Inondations: «Oh mon Dieu, notre coeur est brisé»

Pendant 48 ans, le chalet rustique de Jerry McFarland, situé à Grand Lake, était un refuge chéri pour la famille et les amis, où de précieux souvenirs d’été étaient soigneusement consignés dans des journaux bien usés.

Aujourd’hui, le chalet de M. McFarland est en ruines, bousculé de ses fondations et tordu par la crue des eaux.

«Pour moi, c’était une propriété d’un million de dollars», a déclaré le résident de Fredericton, âgé de 84 ans, lundi. «C’est juste un tas d’ordures maintenant… »

Les inondations dans le centre du Nouveau-Brunswick se sont finalement stabilisées après avoir atteint des niveaux record en fin de semaine, et l’ampleur des dommages causés dans les zones coupées par la montée des eaux commence à apparaître.

Le chalet de Jerry McFarland est l’un des nombreux à Grand Lake qui ont été balayés samedi alors que les vents puissants ont poussé le gros lac à des endroits qu’il n’avait jamais atteints auparavant.

«Samedi, le vent était déchaîné, a-t-il déclaré. C’est le vent qui a soufflé les vagues… C’est le vent qui a renversé les chalets.»
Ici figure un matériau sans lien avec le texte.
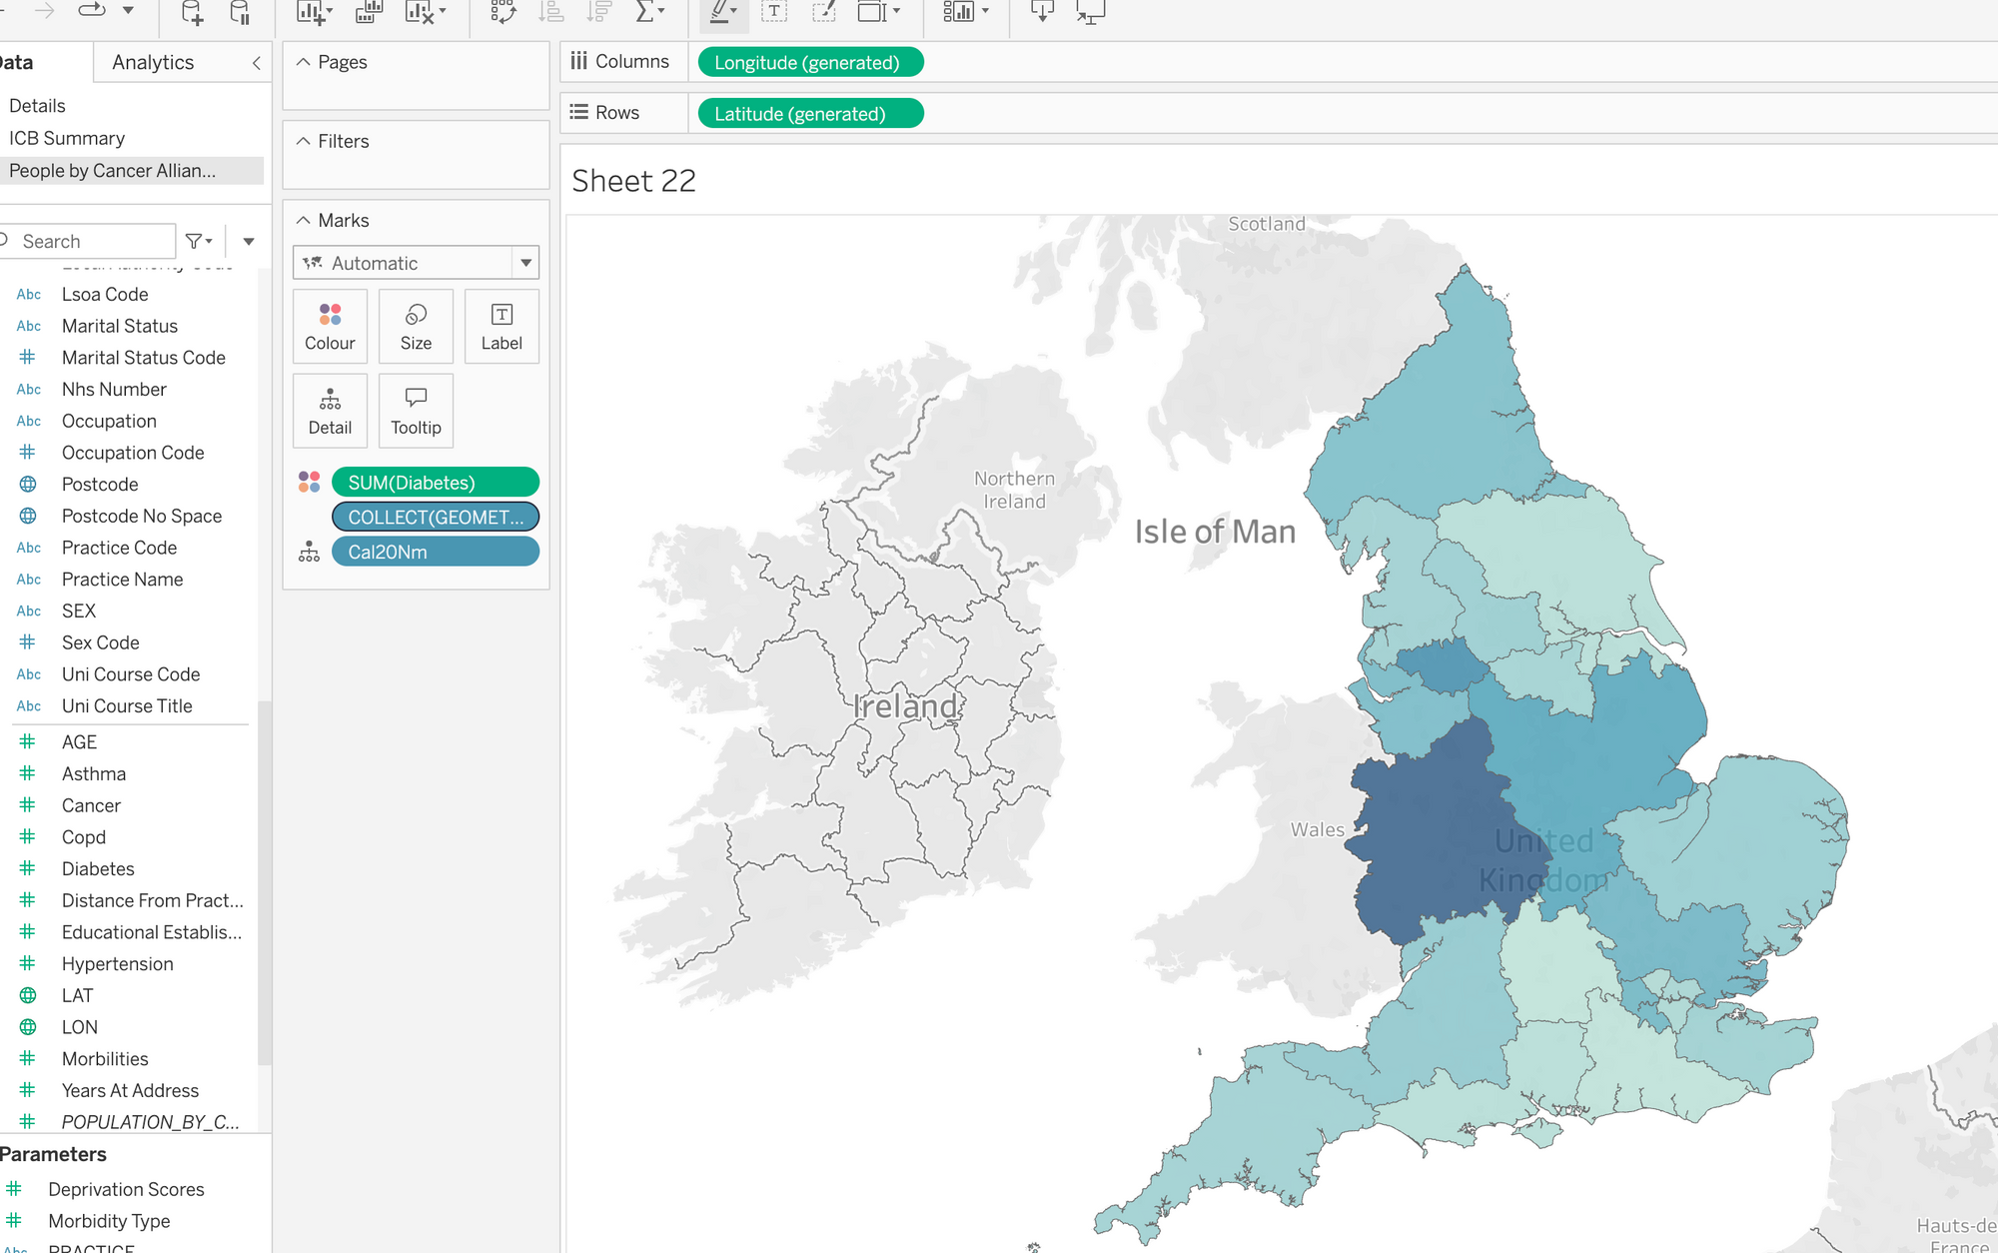Click the Pause Auto Updates icon
Viewport: 1998px width, 1253px height.
coord(240,12)
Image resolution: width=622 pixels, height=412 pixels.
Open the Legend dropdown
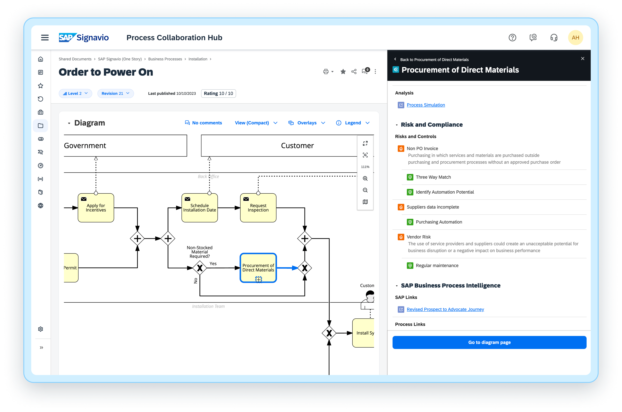click(x=353, y=123)
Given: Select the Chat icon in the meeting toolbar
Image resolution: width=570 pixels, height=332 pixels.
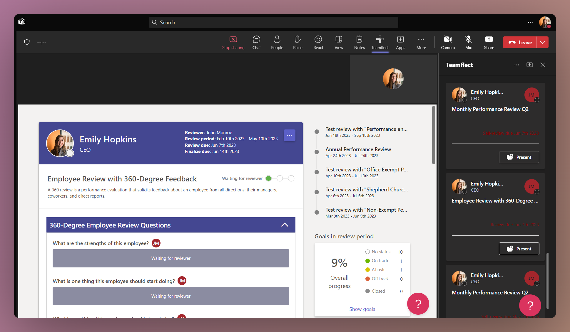Looking at the screenshot, I should 256,42.
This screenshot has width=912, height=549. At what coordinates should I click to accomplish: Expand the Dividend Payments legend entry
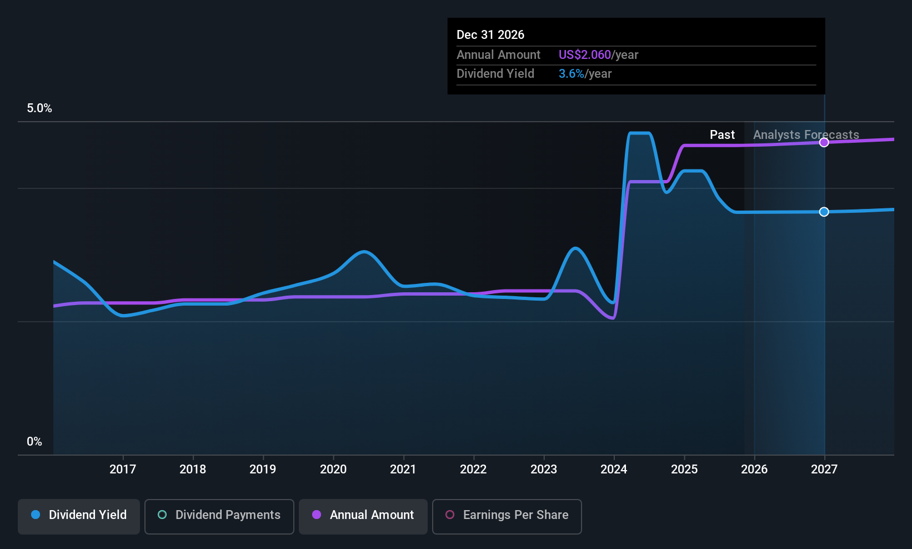tap(219, 516)
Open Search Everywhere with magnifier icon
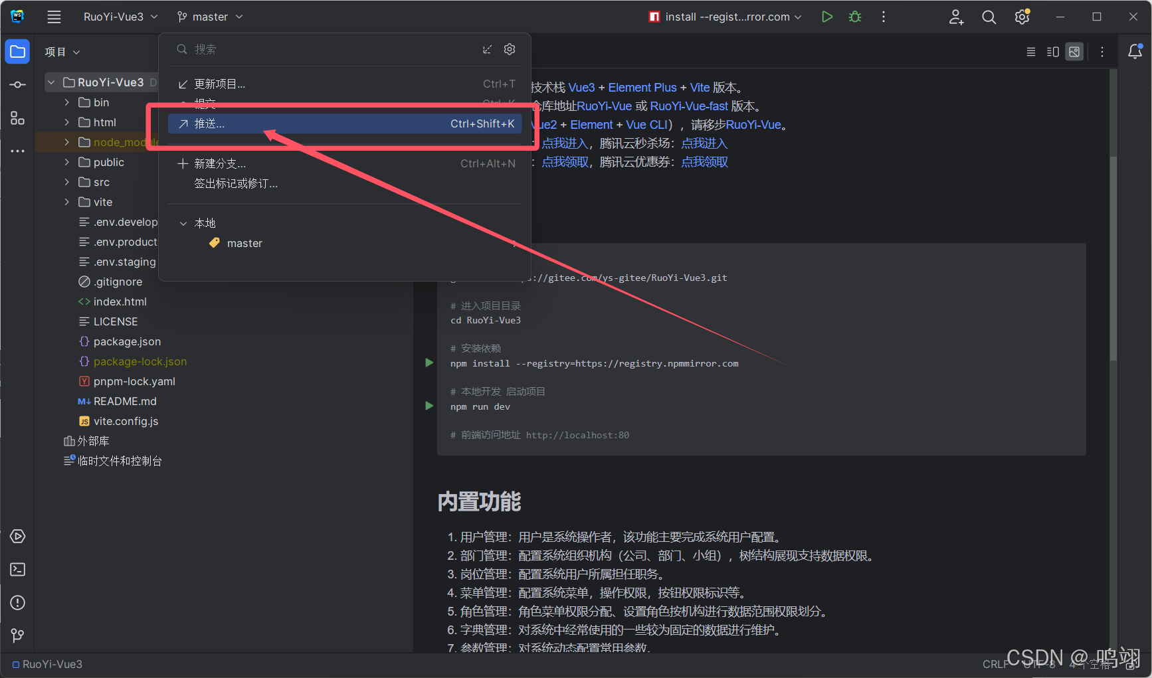 coord(989,17)
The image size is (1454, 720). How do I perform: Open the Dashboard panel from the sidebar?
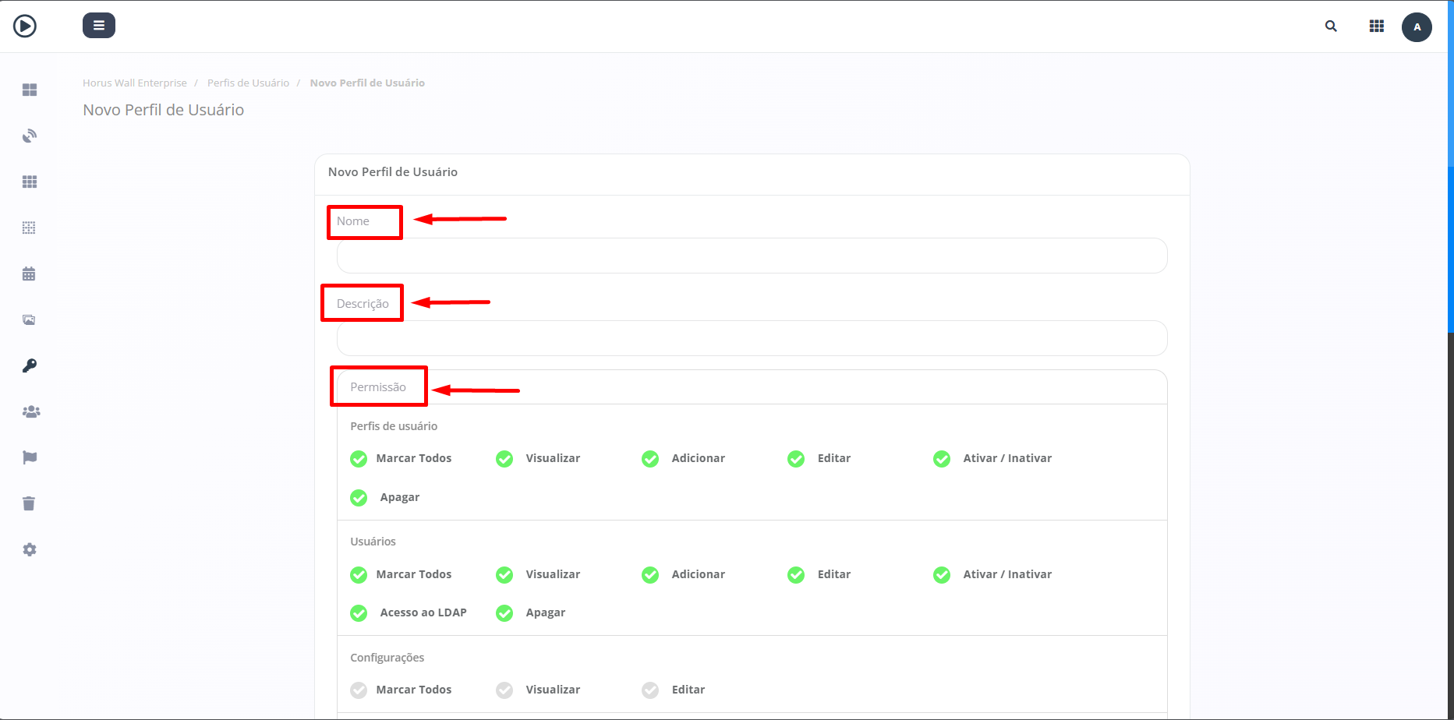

Les photos postées sur les médias sociaux montrent des chalets, des roulottes et d’autres gros objets qui flottent.

M. McFarland, un superviseur de district scolaire à la retraite avec quatre enfants adultes, affirme que son chalet avait survécu aux inondations précédentes qui ont atteint des niveaux historiques en 1973 et 2008. Et il a élevé la bâtisse d’un étage de 18 pouces en 2008.

«J’étais certain de ne jamais être inondé. Mais rien de tel n’a été enregistré auparavant dans notre histoire.»

Les inondations localisées sont pratiquement un événement annuel dans cette partie du centre du Nouveau-Brunswick. À la fin d’avril et au début de mai, de fortes pluies se combinent à la fonte des neiges dans le nord du Nouveau-Brunswick pour engorger le puissant fleuve Saint-Jean et ses affluents qui constituent un vaste bassin le long de la côte ouest de la province.

Grand Lake, à 45 minutes en voiture à l’est de Fredericton, est le plus grand lac de la province avec ses 20 kilomètres de long et ses cinq kilomètres de large. Il se déverse dans la rivière Jemseg dans le fleuve Saint-Jean à l’est de Gagetown.

M. McFarland mentionne que lui et sa famille vont manquer le chalet, mais il est reconnaissant que personne n’a été blessé.

 

Le chalet était assuré, mais il est sûr que sa police n’offre pas de couverture pour les inondations.

Vanessa et Lonnie Clark, résidents de longue date de la région de Grand Lake, sont parmi les chanceux: leur maison est intacte, en grande partie parce qu’elle est construite sur une colline dans la région de Sunnyside Beach.

Dans les champs inondés à proximité, l’eau a été contaminée par de l’essence, par des réservoirs de propane flottants et par d’autres épaves, selon Vanessa Clark. Le pont qui était jadis attaché à la maison voisine de sa mère flotte sur le lac.

«Ce sont les vagues qui ont causé tant de dégâts. Les résidences se sont effondrées. Vous regardez à l’intérieur et le plancher et les réfrigérateurs flottent.»

Lonnie Clark, qui vit dans la maison depuis 51 ans, soutient que les plages avoisinantes ont été détruites et que les routes locales sont toujours inondées.

«Il y a des maisons perdues, il y a des véhicules perdus, il y a des roulottes de camping perdues, il y a des centaines d’années de souvenirs d’étés passés au lac perdus. Ce sont les sentiments qui vous habitent quand vous conduisez autour du lac: le désespoir, l’impuissance. Oh mon Dieu, notre coeur est brisé.»